Found this gem. A single well made video in a channel. The Channel owner probably made this channel just to house one video I guess.
I havent watched it all the way through but it seems to have alot of substance. By the looks of it the guy probably has spent atleast a year developing professionally in C++ and is pretty pissed to make that video as a ventfest
See if you cant agree with something he said



I’m all for humourous roasts of things, but does anyone really find this funny? Was the author possibly being serious? I don’t know. What I do know is that I stopped watching after the first four examples because they were all deliberately incorrect or misleading, but also didn’t seem funny to me.
That sure is a lot of ways to initialize a variable! Even though some of these variables are quite different and would be initialized differently from each other in many other languages, even only counting the initializations that are functionally equivalent, there are a bunch of abuses of syntax that I’ve never seen used in the wild.
At this point I had hope that this was meant to be amusing.

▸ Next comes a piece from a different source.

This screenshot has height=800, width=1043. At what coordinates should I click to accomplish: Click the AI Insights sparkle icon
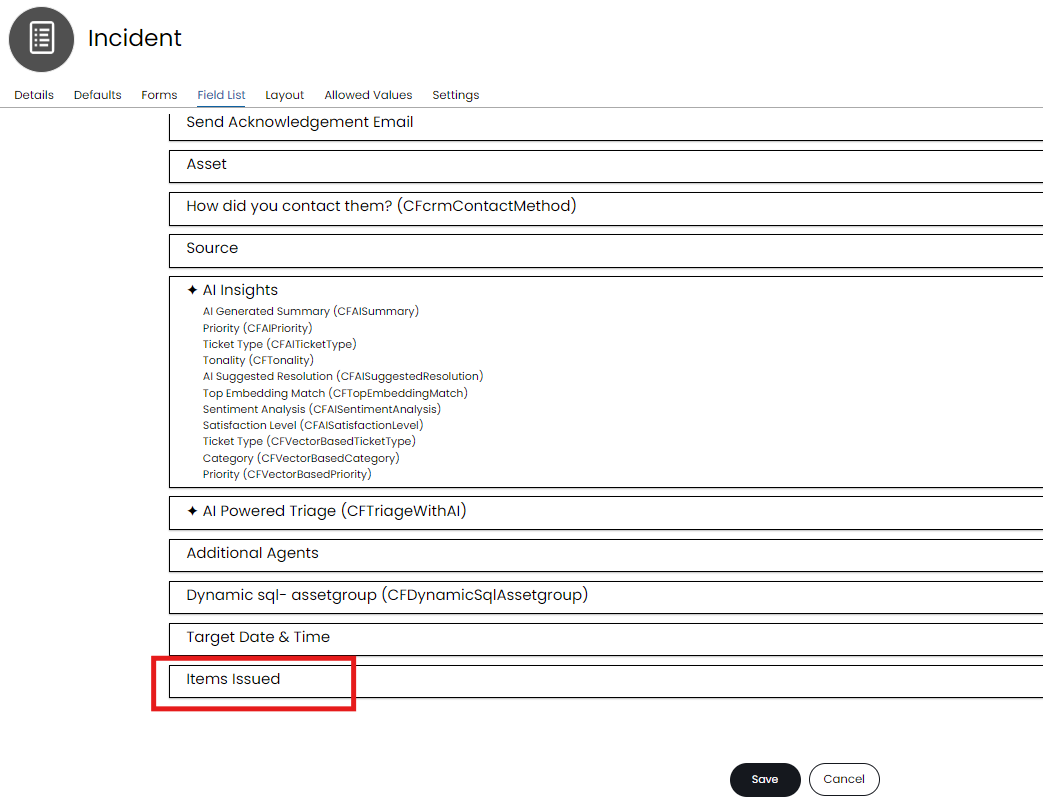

C++ has had a version of C’s printf function from the very beginning. That weird stream syntax has some hardcore fans but many people ignore it. I did my CS degree close to 30 years ago, and the only time I used stream syntax was for one lab class exercise in which we had to show that we understood how to use stream syntax.
They still could be going for a comedy roast, I guess.
Much like the printf statement for number 2 above, C++ had its own version of C’s rand function from the start. I’ve never even heard of the stuff that’s being shown in this part of the video.
OK that was virtually the same fake point as the previous one, and still no punchlines in sight.
Nope, you don’t. You’re free to ask the compiler to automagically recast your variables to another type without giving any further detail just like you can in C. In fact, they’re often called “C-style casts”. There are even implicit casts, where you literally don’t add anything, and just cross your fingers that the compiler does what you think it should do. It’s like a little bit of the thrill of dynamic typing brought into C++! By using the static_cast keyword, you can tell the compiler that you understand that there’s a potential issue with this recast, but that you expect that the standard way of handling it will be fine. There are other keywords for more unusual situations; it’s not just a random bit of busywork added for no reason.
I don’t think it was a comedy roast, more like a rant.
The core message of the video (and I do agree with that) is that C++ is incredibly cluttered and that there are dozens of ways to do the same simple thing.
And sure, you don’t need to know them all when writing code, but when reading someone else’s code you need to know all of the options to understand it.
Initialization in C++ is so simple that somebody wrote a nearly 300-page book on the subject: https://www.cppstories.com/2023/init-story-print/
I plan to read it after finishing this 260 page book on move schematics in C++: https://www.cppmove.com/
There’s a book about 101 ways to cut potatoes. Perhaps that could be a real mike-drop bit of evidence that we shouldn’t be cooking potatoes.
Here’s a 249-page book “just” about atomics and locks in Rust. Does a book this large about only one aspect of Rust prove that it’s a terrible language? No, because as with the C++ book, if we look at the summary of contents we can see that it actually covers a great deal more, simply with a focus on those topics.
Luckily we don’t have to be compete masters of every aspect of a language in order to use it.
Honestly, I think that modern C++ is a very piecemeal language with no clear direction, and it has many issues because of that. But the title and page count of a single book is not a convincing argument of anything.
If that book was about a million ways of how to just use atomics in Rust, then yes, that would be potentially bad. But SURPRISE SURPRISE, it’s not. As you can see for yourself.
Not sure what you were getting at there. Even hard C++ copers don’t attempt to argue against the fact that C++ is huge, and not only that, it’s the biggest language around by an easy margin (this can be roughly and superficially measured by comparing spec sizes).
It’s not the size, but rather everything on top of it, and contributing to it, from general incoherence to bad design to countless misfeatures, that require non-trivial argumentation.
Your comment seems to be trying to disagree with me, but I think you wrote almost the same things that I wrote in the comment that you’re replying to:
All criticism in the video is both well-founded and serious. The presentation is humorous.
Or you are a masochist and just used to the abuse.
The video isn’t humorous, it’s dead serious. C++ is terrible language.
I think the video is intended to criticize what is modern C++. From what I’ve heard, at least a large crowd of the modern C++ movement considers the C APIs outdated and is of the opinion you’re meant to use the C++ ones. Seen from that angle, many of the examples in the video make more sense.